Louwlynn Vanzetta Williams, director of the Office of Capital Post-Conviction Counsel

Despite uncertainty about how services will be funded after July 1, the agency that handles death-penalty cases for indigent prisoners is as busy as ever.

It has been four years since Mississippi has executed a person but capital convictions have continued.

“They’re steady charging capital murder. They’re steady having capital murder trials. People are steadily getting convicted,” said Louwlynn Vanzetta Williams, director of the Office of Capital Post-Conviction Counsel. The agency provides services for indigent persons after they have received the death penalty.

Its seven-member staff of attorneys, investigators and paralegals is currently working 30 of Mississippi’s 47 death-row cases, which involves crisscrossing the state in rented cars, flying across the country, and, sometimes, hiring investigators overseas.

That takes money, said Williams, who is among the growing chorus of state officials still grappling with how legislation known as the Mississippi Budget Transparency and Simplification Act will affect their bottom lines.

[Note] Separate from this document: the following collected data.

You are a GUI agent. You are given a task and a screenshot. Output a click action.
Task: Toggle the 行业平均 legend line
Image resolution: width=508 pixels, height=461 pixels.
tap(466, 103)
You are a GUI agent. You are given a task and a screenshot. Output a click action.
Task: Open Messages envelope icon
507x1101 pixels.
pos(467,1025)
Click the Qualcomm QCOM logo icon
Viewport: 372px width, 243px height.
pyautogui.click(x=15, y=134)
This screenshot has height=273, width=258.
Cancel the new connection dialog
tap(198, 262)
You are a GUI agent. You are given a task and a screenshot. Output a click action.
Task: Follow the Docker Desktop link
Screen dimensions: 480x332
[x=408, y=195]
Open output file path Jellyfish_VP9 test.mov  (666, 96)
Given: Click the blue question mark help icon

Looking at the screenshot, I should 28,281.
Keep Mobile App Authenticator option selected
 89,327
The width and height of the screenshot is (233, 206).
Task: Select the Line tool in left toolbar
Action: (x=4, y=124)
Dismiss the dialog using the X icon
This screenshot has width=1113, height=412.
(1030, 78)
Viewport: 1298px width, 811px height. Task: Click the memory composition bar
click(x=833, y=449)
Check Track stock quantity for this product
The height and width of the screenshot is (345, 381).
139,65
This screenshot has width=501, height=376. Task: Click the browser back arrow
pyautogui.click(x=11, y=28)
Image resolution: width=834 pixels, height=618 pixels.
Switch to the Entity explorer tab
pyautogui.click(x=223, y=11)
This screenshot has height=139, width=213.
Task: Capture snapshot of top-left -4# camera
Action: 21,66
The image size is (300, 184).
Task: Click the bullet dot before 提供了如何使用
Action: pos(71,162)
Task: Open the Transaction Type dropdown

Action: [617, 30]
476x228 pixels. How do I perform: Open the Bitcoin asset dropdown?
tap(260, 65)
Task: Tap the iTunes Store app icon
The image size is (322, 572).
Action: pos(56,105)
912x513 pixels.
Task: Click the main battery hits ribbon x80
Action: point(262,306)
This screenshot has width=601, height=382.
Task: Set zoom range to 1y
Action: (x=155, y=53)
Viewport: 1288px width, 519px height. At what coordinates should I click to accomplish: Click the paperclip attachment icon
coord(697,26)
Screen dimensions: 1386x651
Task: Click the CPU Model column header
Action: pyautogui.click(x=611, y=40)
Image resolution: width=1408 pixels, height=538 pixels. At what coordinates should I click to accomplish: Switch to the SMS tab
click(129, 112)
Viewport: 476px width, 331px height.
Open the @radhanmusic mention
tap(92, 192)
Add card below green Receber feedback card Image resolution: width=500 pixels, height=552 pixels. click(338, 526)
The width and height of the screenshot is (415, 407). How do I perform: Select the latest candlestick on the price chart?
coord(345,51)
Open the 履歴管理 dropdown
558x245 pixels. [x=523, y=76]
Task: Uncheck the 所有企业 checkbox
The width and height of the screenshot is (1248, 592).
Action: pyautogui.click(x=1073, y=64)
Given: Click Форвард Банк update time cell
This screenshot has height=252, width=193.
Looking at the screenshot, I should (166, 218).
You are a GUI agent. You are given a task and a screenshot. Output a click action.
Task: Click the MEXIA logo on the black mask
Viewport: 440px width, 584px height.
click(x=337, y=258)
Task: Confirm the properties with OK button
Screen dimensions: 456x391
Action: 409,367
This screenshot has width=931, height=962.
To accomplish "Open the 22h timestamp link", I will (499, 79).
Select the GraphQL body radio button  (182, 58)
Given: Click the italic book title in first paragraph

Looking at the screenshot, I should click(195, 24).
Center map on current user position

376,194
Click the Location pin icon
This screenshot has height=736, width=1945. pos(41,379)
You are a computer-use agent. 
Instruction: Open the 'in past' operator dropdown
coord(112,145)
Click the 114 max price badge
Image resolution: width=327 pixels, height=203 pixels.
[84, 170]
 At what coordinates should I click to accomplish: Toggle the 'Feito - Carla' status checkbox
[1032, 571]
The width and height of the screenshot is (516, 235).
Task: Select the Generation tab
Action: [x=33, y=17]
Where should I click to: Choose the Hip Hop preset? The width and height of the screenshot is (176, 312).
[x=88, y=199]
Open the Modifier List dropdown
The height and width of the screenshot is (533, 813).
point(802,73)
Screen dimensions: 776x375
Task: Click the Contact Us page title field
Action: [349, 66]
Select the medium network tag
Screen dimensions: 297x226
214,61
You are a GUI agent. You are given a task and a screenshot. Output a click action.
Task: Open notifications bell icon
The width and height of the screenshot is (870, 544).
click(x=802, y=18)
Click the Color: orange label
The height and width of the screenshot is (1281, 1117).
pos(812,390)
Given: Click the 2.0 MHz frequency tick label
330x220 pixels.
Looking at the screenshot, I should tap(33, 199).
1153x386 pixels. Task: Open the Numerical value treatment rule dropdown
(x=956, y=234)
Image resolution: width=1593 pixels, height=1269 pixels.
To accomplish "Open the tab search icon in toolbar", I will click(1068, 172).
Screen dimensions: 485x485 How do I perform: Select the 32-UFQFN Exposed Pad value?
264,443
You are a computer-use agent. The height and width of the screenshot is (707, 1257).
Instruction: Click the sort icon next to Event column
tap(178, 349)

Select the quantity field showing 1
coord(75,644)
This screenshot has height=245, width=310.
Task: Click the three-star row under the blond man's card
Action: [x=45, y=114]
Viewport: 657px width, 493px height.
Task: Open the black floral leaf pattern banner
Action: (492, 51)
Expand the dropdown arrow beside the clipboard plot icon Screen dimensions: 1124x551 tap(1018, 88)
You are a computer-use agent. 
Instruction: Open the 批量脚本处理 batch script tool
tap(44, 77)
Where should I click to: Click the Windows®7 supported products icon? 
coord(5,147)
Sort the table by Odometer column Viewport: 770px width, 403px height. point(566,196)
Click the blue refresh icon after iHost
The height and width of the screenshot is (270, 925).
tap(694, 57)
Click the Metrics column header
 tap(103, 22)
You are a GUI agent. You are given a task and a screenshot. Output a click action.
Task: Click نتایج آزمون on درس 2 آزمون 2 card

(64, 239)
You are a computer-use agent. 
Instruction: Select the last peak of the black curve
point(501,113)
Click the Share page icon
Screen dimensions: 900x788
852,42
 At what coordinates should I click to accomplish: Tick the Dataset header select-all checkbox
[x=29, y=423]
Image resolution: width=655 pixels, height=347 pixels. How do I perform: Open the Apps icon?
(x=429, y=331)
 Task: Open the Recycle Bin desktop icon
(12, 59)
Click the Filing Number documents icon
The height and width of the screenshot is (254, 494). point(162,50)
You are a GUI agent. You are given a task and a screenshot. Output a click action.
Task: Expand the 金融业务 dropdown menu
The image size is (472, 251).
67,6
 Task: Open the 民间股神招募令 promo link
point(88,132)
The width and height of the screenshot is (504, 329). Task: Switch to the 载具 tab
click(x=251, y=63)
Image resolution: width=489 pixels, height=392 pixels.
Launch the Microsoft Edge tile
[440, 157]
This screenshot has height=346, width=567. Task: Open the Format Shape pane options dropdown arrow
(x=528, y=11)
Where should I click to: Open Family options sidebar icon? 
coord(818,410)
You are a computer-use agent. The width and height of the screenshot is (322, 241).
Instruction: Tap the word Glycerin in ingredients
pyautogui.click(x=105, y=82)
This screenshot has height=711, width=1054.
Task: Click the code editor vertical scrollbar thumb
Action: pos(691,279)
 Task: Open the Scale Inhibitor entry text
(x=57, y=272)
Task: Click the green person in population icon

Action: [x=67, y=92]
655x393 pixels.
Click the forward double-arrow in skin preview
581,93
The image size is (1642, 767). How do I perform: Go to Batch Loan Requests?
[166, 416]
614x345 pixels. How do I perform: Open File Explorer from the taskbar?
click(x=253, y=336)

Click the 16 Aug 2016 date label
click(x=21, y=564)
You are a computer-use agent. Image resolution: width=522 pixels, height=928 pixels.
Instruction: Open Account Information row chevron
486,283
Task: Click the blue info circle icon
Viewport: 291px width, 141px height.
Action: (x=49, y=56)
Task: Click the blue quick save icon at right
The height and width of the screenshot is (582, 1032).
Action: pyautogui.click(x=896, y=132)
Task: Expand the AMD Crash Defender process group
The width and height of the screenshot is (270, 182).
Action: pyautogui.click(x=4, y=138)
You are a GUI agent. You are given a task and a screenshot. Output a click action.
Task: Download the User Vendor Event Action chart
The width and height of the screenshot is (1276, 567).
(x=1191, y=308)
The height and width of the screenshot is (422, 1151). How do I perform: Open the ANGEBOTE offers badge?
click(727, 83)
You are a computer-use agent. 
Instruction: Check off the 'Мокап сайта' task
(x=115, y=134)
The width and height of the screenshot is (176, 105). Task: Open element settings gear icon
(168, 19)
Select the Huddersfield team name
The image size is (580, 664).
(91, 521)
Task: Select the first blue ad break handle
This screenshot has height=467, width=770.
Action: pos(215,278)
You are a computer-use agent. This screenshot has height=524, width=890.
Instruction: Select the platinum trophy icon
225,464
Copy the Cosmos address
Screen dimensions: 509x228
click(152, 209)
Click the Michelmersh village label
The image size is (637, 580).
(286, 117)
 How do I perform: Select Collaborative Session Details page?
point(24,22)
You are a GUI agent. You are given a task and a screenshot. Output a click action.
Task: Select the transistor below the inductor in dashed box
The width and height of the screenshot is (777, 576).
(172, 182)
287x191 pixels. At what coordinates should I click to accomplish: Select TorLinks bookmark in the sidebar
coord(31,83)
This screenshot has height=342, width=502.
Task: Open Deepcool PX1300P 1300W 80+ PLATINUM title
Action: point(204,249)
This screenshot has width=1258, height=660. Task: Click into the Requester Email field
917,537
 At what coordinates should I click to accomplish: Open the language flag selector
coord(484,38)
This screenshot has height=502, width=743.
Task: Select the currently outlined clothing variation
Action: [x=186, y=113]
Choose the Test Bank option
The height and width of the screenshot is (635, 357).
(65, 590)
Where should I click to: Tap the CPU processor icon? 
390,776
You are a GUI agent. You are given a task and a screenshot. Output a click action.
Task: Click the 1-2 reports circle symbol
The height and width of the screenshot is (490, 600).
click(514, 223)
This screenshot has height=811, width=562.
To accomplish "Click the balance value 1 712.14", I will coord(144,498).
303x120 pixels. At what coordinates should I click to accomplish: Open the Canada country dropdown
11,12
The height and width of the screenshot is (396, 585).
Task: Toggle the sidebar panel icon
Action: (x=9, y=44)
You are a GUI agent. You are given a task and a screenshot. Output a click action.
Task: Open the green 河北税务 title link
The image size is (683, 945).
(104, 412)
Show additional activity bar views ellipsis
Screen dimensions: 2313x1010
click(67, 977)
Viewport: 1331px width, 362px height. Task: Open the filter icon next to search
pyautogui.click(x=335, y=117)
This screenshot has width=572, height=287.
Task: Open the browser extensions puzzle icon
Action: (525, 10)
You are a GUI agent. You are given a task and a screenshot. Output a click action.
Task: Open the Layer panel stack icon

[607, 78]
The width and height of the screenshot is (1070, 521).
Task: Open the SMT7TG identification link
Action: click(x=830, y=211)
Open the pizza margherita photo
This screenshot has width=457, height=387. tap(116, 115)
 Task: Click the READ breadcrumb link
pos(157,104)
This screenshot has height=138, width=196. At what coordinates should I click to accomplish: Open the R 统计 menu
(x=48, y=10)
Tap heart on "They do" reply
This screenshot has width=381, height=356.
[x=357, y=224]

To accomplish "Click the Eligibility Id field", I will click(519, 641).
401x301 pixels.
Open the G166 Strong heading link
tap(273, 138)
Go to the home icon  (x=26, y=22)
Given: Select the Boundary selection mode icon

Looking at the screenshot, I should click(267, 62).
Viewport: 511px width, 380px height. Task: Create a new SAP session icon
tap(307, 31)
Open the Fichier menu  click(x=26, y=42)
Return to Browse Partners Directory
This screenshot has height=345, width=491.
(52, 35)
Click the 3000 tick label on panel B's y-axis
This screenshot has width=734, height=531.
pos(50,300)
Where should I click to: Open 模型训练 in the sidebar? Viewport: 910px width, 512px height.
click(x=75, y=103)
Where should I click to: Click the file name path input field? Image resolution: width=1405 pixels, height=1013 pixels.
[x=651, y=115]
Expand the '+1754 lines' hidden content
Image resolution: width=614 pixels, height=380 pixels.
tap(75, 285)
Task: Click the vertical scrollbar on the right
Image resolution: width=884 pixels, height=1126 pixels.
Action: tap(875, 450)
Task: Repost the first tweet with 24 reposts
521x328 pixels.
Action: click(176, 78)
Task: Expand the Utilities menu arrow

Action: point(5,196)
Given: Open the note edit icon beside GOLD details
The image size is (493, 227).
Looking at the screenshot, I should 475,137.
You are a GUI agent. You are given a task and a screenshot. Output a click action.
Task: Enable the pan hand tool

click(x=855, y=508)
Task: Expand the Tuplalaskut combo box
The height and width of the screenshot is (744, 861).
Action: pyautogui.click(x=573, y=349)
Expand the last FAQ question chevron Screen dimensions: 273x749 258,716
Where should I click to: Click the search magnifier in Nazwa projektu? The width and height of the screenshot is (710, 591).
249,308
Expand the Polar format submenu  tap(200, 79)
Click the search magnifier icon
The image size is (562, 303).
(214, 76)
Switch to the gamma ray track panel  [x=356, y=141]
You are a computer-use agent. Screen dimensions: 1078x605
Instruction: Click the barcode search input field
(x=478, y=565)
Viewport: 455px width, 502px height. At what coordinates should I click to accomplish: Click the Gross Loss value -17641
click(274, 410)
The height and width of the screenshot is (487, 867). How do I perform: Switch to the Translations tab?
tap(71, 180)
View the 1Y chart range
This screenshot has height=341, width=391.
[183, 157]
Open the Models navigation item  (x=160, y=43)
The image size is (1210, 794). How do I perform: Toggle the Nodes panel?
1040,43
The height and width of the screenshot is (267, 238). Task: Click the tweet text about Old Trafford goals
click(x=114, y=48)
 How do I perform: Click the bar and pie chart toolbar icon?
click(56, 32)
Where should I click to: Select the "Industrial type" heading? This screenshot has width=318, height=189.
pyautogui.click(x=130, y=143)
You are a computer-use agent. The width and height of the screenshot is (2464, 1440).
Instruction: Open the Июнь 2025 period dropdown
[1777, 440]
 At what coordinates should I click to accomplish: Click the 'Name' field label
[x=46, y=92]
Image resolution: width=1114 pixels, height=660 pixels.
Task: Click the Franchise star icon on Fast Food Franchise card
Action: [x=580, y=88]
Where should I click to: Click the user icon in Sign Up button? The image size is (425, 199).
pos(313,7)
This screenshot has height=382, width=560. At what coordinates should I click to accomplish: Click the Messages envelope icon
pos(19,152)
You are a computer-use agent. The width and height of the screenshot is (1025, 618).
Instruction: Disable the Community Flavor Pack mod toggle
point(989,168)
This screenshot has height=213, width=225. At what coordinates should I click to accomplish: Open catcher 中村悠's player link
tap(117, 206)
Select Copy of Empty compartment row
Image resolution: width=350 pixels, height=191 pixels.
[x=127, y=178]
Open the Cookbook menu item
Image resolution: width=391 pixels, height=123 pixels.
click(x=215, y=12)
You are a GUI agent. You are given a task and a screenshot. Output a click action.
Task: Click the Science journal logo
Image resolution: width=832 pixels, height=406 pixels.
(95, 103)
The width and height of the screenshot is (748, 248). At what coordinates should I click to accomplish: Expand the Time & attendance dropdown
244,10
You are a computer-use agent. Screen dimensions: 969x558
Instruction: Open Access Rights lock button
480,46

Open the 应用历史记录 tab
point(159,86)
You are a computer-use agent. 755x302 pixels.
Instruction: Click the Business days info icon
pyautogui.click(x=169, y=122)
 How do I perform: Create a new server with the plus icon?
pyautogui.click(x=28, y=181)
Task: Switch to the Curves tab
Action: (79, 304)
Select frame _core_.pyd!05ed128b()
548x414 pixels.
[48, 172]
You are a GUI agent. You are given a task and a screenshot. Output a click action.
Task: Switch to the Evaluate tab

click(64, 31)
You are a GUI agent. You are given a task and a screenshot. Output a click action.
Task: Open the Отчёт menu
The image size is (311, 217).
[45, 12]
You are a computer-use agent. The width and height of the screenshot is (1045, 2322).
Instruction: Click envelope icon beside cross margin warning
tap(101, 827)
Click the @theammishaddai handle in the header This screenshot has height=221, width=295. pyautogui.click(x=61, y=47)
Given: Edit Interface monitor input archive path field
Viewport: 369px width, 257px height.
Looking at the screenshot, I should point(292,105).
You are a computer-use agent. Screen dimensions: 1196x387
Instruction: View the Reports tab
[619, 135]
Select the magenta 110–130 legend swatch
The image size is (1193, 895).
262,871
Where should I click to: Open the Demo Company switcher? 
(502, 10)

The bill dumps so-called special funds from various state agency budgets into the general fund and prohibits agencies from charging or collecting money among themselves.

That also extends to assessments, portions of fines that fund some state agencies, including the Office of Capital Post-Conviction Counsel.

Attorney General Jim Hood has bemoaned the sweep from the crime-victims compensation fund and payments to disabled police and firefighters, both also funded by assessments.

“State agencies stand to lose $20 million in federal funding because the federal government will not reimburse under some grants unless agencies have a receipt for rent or services paid to another agency in an arms-length transaction,” Hood said in statement in early May.

In theory, because the bill ends practices such as agencies paying rent to each other, agency directors can use cash previously spent on rent for other things. However, questions remain.

Williams’ office, for example, now pays for all the documents it retrieves such as birth certificates from the Department of Vital Records, information from the Department of Corrections and from open-records requests.

Williams estimates that between and quarter and a third of the agency’s budget is spent on document fees and she is unsure how much of the $1.8 million the Legislature appropriated to her agency will go towards documents and other inter-agency fees.

Liz Sharlot, spokeswoman for the department of health, which oversees the vital records, said agency leaders are still trying to get information from Capitol leaders. Grace Fisher, the MDOC spokeswoman, referred questions back Williams.

In the meantime, Williams is optimistic that everything will get sorted out.

“It should be OK. I’m hoping it’ll be OK,” she said.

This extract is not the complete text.